Hitler, Putin – und ganz anders Roosevelt

Ähnliche Narrative gibt es um Adolf Hitler, der bei mehreren Attentatsversuchen mit dem Leben davonkam. Der nationalsozialistische Propaganda-Apparat ließ nach dem gescheiterten Stauffenberg-Attentat 1944 verbreiten, "die Vorsehung habe den Führer gerettet". In Wirklichkeit überlebte Hitler nur, weil die Bombe schlecht platziert war – doch die Inszenierung als "Auserwählter" wurde gezielt zur Legitimation seiner Herrschaft genutzt.

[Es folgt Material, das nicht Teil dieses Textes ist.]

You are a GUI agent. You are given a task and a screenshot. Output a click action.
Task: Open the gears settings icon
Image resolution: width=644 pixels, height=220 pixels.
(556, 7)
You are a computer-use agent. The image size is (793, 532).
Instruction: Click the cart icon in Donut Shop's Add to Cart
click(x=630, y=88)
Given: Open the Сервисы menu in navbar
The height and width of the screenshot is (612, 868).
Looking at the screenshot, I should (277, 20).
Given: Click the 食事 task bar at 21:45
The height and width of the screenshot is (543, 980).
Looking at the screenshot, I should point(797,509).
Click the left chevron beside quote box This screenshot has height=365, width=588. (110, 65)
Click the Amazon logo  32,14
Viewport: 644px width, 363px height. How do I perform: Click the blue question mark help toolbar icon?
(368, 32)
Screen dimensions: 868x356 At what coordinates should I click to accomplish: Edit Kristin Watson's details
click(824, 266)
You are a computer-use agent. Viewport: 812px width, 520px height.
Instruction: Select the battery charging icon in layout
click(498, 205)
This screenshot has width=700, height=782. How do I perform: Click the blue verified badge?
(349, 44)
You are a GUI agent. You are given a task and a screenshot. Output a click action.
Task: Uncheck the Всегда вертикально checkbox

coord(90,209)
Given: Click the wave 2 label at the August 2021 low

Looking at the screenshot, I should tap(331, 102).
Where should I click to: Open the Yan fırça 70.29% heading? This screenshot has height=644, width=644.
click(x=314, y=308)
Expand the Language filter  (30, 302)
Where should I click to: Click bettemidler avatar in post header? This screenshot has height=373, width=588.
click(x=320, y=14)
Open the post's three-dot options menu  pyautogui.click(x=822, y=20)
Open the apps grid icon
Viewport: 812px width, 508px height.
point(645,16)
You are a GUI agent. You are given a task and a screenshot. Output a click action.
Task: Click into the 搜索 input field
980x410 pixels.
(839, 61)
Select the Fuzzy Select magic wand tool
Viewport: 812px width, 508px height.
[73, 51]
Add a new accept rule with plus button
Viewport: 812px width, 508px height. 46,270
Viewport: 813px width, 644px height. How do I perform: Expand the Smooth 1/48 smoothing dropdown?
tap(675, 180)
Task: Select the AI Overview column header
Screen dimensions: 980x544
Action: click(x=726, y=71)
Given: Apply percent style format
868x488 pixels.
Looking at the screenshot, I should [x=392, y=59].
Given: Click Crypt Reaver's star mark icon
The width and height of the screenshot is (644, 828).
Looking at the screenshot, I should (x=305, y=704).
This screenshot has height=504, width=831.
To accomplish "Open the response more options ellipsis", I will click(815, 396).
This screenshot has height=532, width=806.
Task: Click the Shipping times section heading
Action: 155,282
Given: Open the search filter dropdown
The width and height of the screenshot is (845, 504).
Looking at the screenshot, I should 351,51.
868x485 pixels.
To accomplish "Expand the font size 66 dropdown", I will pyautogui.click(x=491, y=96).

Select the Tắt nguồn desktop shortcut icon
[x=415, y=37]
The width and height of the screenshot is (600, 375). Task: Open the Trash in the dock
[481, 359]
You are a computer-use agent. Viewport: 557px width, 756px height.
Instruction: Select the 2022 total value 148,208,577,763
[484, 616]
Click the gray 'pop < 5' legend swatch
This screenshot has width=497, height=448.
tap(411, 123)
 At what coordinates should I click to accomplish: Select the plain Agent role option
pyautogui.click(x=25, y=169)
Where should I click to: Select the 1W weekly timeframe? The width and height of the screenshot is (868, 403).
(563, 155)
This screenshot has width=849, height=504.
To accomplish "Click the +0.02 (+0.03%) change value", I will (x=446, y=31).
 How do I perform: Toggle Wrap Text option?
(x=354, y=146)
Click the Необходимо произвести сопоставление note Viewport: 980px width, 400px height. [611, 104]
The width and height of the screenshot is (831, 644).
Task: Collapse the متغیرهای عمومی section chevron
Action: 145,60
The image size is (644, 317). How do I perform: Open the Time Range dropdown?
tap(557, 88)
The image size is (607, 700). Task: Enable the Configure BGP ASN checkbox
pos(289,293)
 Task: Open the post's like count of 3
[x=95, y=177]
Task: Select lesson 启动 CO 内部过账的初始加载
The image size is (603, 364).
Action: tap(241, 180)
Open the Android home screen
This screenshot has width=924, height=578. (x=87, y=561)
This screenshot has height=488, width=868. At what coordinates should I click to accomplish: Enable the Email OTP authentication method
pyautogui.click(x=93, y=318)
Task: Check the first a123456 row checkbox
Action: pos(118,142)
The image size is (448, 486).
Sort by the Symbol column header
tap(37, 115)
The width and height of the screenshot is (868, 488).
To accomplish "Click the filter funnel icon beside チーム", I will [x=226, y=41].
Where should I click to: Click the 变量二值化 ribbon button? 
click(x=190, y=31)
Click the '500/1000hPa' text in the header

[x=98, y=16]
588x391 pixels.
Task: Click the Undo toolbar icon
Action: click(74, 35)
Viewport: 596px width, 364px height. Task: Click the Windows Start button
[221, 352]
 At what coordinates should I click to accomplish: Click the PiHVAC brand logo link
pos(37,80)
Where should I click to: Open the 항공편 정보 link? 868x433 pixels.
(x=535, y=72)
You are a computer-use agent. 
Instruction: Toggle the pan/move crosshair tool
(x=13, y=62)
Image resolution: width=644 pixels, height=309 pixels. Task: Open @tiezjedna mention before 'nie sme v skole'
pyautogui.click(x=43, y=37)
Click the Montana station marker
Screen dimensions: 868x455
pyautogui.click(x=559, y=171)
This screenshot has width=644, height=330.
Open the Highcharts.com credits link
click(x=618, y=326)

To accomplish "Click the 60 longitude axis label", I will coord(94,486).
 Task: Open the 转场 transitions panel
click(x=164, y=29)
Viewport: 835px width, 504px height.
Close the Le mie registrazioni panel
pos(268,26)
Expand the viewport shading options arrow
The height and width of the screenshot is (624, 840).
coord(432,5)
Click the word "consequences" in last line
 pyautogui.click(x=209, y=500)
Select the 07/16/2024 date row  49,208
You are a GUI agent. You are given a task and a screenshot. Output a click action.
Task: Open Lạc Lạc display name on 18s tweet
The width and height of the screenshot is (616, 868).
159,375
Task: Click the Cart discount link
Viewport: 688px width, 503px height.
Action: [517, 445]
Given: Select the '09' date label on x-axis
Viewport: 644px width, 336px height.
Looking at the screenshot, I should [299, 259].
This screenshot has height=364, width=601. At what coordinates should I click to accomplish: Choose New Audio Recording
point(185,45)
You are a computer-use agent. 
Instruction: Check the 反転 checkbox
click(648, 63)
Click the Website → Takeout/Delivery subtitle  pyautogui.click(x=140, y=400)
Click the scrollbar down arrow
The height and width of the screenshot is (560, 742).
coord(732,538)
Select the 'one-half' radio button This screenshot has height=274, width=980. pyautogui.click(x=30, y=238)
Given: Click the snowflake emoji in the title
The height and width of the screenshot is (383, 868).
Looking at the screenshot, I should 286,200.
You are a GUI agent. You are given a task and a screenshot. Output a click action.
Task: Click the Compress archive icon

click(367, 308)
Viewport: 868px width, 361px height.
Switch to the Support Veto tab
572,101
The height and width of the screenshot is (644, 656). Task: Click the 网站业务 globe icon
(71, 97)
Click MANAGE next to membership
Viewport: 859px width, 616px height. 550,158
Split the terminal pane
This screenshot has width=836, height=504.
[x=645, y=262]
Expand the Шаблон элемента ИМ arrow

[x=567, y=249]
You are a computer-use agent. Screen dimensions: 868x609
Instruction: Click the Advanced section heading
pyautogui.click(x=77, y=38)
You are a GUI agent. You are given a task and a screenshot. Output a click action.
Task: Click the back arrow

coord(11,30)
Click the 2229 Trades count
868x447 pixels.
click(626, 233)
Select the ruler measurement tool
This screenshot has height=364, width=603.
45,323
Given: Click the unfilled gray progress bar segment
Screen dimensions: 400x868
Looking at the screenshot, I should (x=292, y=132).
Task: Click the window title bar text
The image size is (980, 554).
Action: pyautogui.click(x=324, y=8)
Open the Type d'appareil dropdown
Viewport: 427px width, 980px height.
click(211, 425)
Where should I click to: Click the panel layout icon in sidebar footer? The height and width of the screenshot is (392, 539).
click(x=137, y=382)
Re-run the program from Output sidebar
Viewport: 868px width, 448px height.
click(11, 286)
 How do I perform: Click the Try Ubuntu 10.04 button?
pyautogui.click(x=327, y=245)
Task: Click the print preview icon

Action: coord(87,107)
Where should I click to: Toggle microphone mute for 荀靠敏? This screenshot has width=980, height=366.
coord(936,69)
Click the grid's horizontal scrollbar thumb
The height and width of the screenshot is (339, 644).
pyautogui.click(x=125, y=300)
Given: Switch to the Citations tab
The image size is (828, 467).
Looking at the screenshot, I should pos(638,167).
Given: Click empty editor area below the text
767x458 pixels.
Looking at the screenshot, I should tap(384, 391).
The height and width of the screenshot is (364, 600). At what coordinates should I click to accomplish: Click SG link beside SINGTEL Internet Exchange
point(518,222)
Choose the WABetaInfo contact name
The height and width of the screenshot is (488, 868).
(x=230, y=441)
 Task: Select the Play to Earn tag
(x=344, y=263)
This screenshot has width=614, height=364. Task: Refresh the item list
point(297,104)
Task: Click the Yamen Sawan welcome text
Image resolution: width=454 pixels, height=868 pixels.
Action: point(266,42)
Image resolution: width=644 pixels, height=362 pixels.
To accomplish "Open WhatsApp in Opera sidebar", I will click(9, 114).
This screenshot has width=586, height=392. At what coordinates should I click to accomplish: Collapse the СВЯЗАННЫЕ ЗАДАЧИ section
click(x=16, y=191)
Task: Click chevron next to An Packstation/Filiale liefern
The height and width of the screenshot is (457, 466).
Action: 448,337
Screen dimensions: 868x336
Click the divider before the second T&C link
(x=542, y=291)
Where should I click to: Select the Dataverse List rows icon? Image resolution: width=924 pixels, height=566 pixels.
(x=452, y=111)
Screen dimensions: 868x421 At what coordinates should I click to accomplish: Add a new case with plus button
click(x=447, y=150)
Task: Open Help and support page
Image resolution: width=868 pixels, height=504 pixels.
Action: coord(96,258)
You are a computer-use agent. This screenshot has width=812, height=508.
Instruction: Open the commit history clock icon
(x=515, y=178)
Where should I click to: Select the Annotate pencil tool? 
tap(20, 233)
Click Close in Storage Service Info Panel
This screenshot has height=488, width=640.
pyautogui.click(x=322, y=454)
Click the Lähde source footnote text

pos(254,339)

Auch russische Staatsmedien suggerieren immer wieder, Wladimir Putin stehe unter einem besonderen, fast übernatürlichen Schutz. Vereitelte Anschlagspläne werden als Bestätigung seiner göttlichen Mission interpretiert. Wo Religion zur Waffe politischer Kommunikation wird, endet der persönliche Glaube und beginnt die Verherrlichung der Despoten.

Ein Kontrast, der heute fast radikal wirkt: Theodore Roosevelt überlebte 1912 ein Attentat, weil eine Kugel von seinem stählernen Brillenetui und einem Manuskript gebremst wurde. Roosevelt ließ sich nicht beirren und hielt eine 90-minütige Rede – kein Wort von göttlicher Fügung, nur von "robuster Gesundheit". Eine Szene aus einer Zeit, als politische Führer noch auf irdische Erklärungen setzten und nicht auf himmlische Überhöhung.

Was ist mit denen, die sterben?

Wer bei einem gescheiterten Attentat von göttlicher Rettung spricht, muss zwangsläufig eine Erklärung dafür haben, weshalb andere sterben. Wurde Mahatma Gandhi im Januar 1948 von Gott vergessen, als er durch die Kugeln eines fanatischen Hindu-Nationalisten starb? War der Mord an John F. Kennedy im göttlichen Masterplan vorgesehen? Und warum hatte Martin Luther King Jr. keine schützende Hand über sich?

Die Vorstellung, dass göttlicher Wille Attentate verhindere – oder zulasse –, gerät schnell theologisch ins Schlingern. Wer überlebt, ist "auserwählt". Wer stirbt, offenbar nicht. Ein gefährliches Denken, das politische Figuren zu messianischen Heilsbringern stilisiert und von diesen ausgeübte Gewalt legitimieren kann. Gott soll also selektiv Attentate verhindern, aber nicht Hungersnöte, Naturkatastrophen und Kriege. Er schützt autokratische Präsidenten – aber nicht Kinder in Kriegsgebieten – oder ist das der Ausdruck eines perfiden Plans, der höhere Ziele offenbart?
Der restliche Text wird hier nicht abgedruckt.